[WHAT TO WORK ON]
From the listing below, report every line that contains the word "banner", copying each such line in full.

[Click-target data]
========
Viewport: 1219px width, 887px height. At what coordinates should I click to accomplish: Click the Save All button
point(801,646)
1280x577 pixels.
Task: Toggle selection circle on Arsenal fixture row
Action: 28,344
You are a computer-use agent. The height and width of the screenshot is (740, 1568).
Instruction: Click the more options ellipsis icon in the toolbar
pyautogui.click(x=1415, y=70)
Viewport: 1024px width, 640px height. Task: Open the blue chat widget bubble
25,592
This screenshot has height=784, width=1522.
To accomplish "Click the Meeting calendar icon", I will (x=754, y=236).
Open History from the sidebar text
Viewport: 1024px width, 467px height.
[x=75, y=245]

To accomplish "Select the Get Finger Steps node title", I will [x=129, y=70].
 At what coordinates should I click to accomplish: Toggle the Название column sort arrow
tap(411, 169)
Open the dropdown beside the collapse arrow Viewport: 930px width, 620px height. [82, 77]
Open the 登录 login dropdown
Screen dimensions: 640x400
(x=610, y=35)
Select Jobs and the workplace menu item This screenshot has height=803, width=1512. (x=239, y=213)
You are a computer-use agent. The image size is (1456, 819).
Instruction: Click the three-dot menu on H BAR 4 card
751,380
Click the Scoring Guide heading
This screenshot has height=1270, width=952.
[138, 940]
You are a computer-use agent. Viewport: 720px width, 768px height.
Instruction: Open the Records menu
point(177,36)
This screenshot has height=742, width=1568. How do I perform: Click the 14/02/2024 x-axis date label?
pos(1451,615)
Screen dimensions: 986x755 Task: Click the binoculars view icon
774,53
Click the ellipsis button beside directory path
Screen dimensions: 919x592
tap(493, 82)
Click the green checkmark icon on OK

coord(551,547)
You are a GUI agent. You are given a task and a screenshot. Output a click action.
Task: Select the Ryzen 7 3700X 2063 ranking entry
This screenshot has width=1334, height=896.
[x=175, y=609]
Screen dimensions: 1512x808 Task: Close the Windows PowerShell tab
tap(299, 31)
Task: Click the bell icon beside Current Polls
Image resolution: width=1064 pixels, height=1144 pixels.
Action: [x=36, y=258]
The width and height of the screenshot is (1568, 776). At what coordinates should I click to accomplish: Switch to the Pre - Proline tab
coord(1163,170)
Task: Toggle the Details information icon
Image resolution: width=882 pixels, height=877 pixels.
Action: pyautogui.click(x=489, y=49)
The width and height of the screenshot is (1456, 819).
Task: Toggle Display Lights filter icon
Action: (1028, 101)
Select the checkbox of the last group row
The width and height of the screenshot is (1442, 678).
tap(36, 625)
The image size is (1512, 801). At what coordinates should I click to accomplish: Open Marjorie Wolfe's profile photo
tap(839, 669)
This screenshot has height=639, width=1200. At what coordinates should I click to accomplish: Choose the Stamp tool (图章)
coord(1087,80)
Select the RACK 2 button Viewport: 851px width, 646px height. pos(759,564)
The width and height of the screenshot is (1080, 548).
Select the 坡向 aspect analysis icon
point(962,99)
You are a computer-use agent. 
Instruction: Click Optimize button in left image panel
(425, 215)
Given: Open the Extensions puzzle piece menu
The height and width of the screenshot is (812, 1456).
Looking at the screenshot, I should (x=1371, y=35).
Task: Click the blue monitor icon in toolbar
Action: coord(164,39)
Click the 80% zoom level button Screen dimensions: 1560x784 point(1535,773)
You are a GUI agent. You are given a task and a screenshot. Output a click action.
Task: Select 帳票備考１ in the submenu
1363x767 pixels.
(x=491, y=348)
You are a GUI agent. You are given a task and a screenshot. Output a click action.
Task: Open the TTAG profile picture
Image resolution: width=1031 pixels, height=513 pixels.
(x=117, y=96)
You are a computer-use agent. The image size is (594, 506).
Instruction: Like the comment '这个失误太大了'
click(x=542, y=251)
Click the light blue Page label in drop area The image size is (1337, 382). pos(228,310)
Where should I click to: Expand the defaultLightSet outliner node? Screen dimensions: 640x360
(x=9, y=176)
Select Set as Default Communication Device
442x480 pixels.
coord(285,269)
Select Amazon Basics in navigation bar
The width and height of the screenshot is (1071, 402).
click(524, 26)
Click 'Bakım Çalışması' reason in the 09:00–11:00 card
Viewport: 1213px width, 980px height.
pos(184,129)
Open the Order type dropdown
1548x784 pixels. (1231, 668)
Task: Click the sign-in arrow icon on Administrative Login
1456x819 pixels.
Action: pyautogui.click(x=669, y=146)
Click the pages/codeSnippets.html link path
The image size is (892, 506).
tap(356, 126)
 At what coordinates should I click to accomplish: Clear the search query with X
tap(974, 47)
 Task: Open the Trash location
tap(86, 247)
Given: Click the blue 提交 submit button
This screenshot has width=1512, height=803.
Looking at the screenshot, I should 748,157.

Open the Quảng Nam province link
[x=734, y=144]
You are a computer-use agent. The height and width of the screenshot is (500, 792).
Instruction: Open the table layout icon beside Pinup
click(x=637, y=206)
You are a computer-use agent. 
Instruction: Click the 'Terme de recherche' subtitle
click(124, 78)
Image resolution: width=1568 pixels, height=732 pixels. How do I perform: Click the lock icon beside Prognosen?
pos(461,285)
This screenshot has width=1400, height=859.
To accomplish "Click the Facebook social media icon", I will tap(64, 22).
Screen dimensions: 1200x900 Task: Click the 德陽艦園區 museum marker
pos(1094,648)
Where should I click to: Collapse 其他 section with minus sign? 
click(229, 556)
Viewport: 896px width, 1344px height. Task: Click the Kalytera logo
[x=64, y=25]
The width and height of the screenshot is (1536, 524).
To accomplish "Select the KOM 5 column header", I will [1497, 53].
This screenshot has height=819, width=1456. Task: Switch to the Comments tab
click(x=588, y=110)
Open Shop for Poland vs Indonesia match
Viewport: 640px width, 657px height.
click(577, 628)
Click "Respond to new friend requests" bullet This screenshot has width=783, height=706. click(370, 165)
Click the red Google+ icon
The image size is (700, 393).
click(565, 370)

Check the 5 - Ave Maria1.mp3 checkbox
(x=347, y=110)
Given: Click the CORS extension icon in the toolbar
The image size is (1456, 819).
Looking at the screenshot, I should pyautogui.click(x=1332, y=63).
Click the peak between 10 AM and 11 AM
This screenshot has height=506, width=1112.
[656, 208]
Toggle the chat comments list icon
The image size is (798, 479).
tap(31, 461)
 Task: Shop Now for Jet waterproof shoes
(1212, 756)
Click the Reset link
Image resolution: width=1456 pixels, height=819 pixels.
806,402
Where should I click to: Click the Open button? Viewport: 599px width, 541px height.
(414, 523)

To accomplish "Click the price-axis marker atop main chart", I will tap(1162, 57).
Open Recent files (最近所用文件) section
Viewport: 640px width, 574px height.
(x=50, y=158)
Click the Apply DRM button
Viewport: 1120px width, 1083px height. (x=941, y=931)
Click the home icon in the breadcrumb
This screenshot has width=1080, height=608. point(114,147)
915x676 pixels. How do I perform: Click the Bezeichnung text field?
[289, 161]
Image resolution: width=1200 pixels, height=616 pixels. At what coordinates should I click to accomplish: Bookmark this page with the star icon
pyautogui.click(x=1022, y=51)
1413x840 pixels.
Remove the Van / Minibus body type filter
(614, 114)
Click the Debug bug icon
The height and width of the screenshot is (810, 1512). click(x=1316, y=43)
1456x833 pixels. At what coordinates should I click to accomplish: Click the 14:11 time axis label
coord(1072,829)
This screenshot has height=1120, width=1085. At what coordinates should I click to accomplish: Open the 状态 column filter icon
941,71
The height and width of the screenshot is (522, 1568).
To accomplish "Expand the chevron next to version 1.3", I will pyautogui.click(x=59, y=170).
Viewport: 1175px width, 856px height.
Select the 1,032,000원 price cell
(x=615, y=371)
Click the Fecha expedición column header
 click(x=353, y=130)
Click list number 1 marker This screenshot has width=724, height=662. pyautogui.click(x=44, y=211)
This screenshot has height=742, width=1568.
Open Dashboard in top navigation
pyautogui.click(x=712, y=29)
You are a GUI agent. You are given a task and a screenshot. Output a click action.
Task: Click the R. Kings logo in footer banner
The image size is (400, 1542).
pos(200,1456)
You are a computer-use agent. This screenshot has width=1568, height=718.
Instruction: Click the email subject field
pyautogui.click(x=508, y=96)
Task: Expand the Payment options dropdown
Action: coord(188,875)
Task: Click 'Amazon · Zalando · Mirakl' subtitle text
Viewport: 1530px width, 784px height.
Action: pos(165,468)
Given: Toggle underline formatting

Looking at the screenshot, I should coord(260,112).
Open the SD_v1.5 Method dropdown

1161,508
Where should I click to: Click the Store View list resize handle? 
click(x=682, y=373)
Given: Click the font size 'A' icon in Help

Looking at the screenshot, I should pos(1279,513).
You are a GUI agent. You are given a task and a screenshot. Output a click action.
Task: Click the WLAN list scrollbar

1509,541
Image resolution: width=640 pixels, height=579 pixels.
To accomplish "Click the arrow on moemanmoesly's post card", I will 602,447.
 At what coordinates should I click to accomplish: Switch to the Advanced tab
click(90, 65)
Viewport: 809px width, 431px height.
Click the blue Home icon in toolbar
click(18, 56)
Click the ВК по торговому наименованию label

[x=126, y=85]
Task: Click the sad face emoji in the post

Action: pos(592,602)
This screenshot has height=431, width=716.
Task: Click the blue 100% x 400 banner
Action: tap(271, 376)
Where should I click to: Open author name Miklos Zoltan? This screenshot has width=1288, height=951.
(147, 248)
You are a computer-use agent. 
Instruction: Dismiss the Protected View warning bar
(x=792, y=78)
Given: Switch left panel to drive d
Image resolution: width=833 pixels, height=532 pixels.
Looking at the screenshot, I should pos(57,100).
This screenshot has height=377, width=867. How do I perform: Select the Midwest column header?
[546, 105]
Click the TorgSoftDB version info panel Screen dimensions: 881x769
========
[SOLUTION]
Task: Click the R. Kings logo in footer banner
Task: Click the blue 100% x 400 banner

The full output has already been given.